REQUIREMENT:
Transcribe each record precisely; images stay out.

Stored data:

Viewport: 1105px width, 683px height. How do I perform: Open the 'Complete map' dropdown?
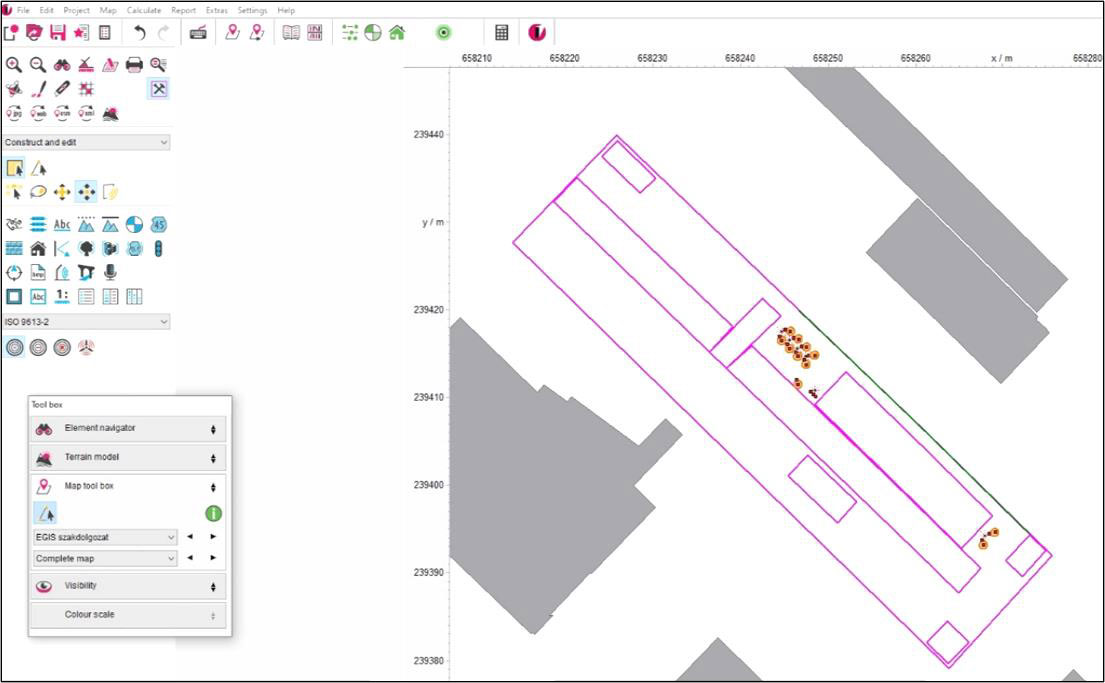click(105, 558)
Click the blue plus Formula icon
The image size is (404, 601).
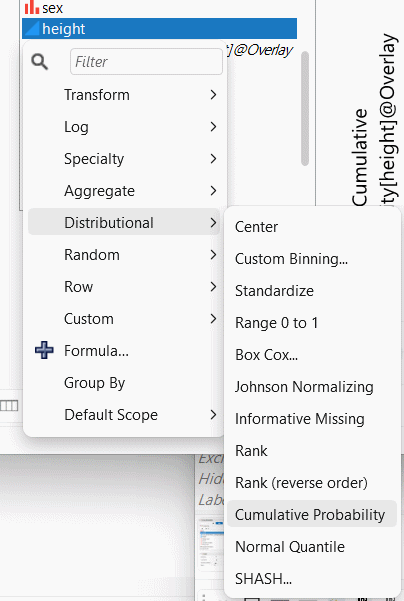point(44,350)
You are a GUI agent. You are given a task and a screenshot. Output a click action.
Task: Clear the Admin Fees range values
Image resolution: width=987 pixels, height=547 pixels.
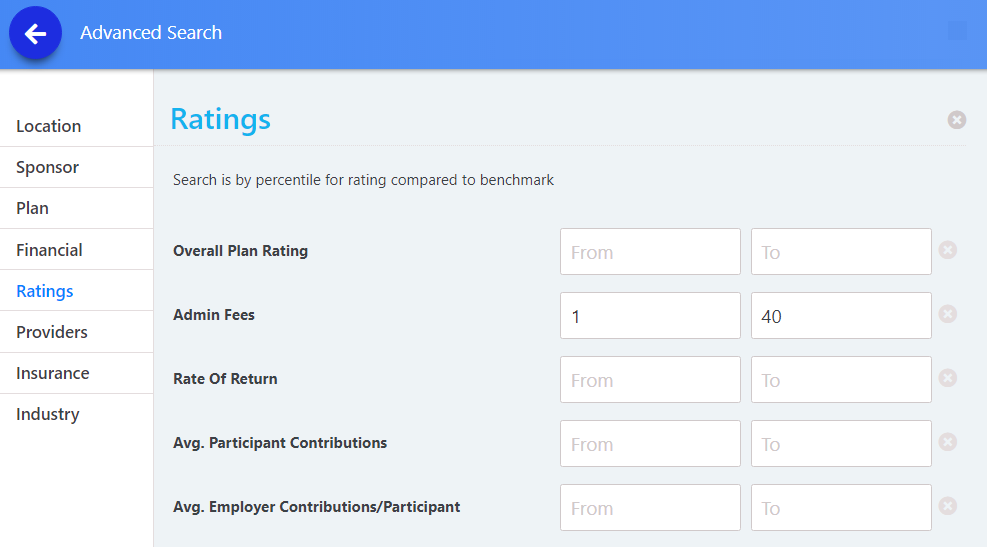click(x=948, y=314)
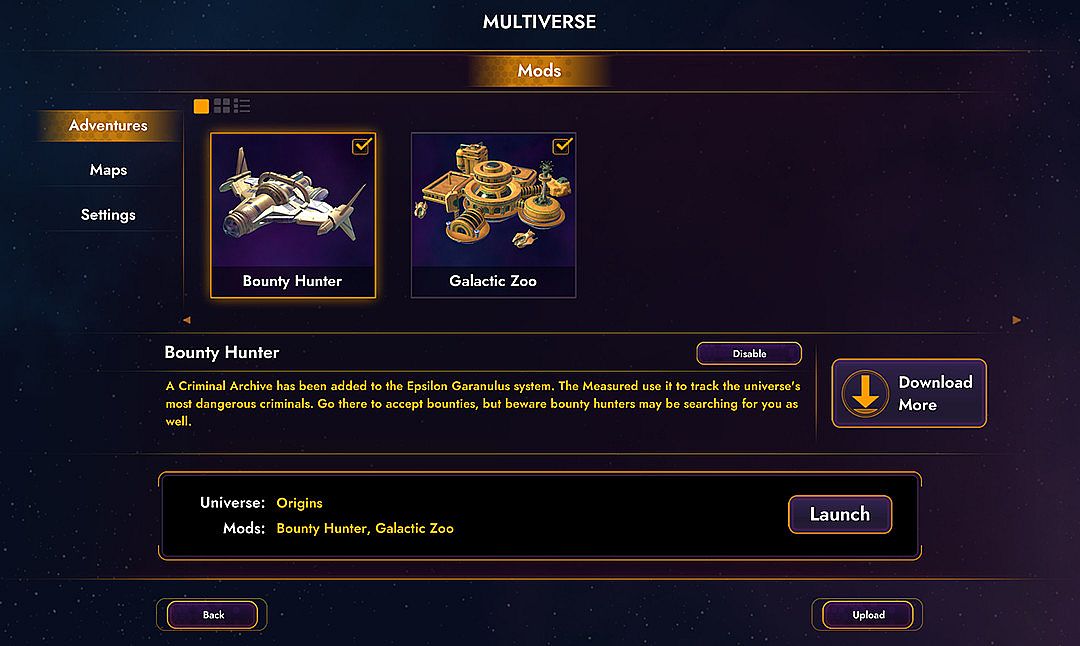Select the Bounty Hunter spaceship image
The width and height of the screenshot is (1080, 646).
click(x=293, y=200)
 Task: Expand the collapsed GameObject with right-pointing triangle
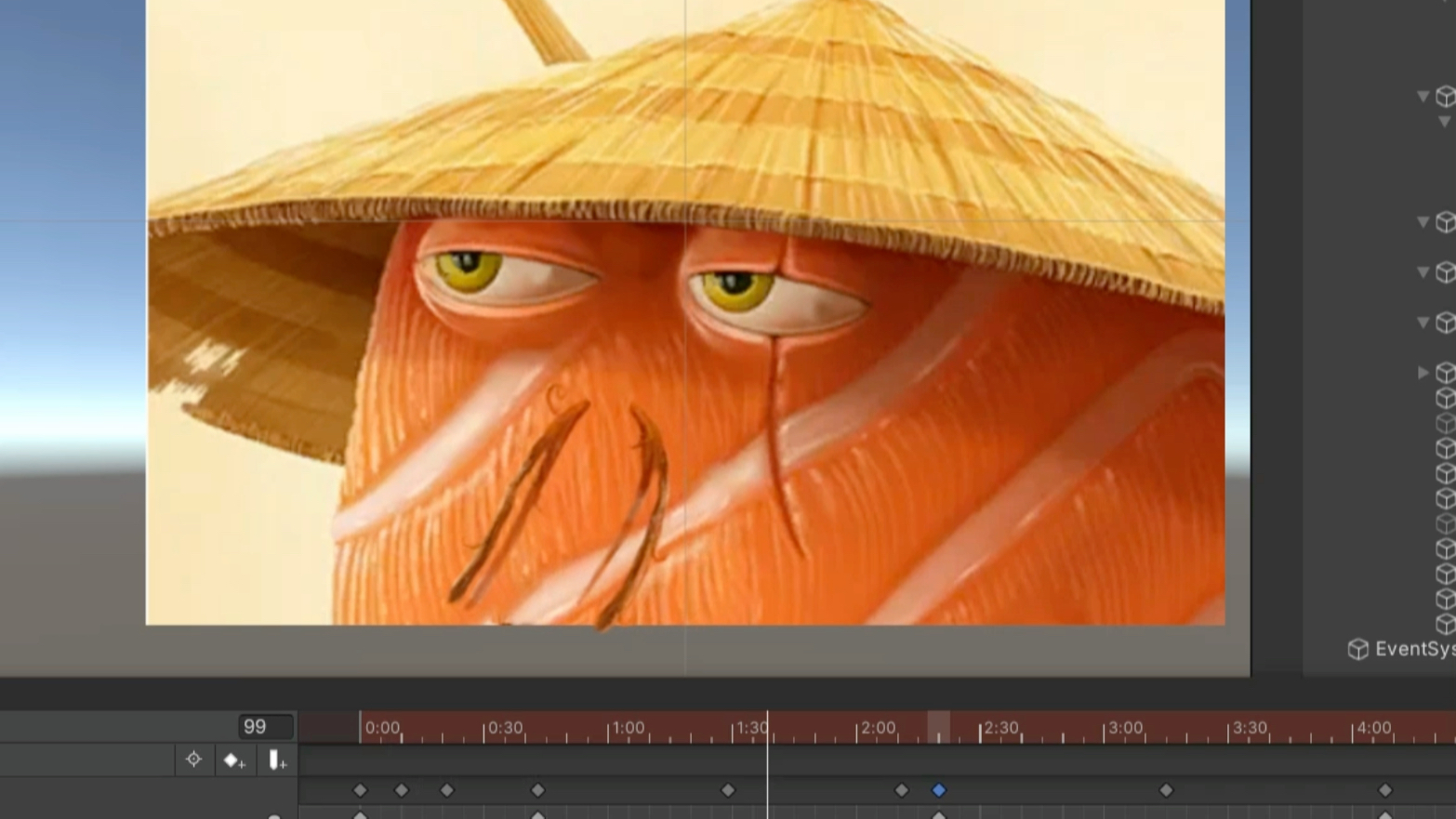(1424, 374)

ANSWER SPACE:
Viewport: 1105px width, 683px height. How do I perform: Open the 'Complete map' dropdown?
click(105, 558)
Click the blue plus Formula icon
The image size is (404, 601).
point(44,350)
You are a GUI agent. You are given a task and a screenshot. Output a click action.
Task: Clear the Admin Fees range values
Image resolution: width=987 pixels, height=547 pixels.
click(x=948, y=314)
Select the Bounty Hunter spaceship image
The width and height of the screenshot is (1080, 646).
click(x=293, y=200)
 Task: Expand the collapsed GameObject with right-pointing triangle
(1424, 374)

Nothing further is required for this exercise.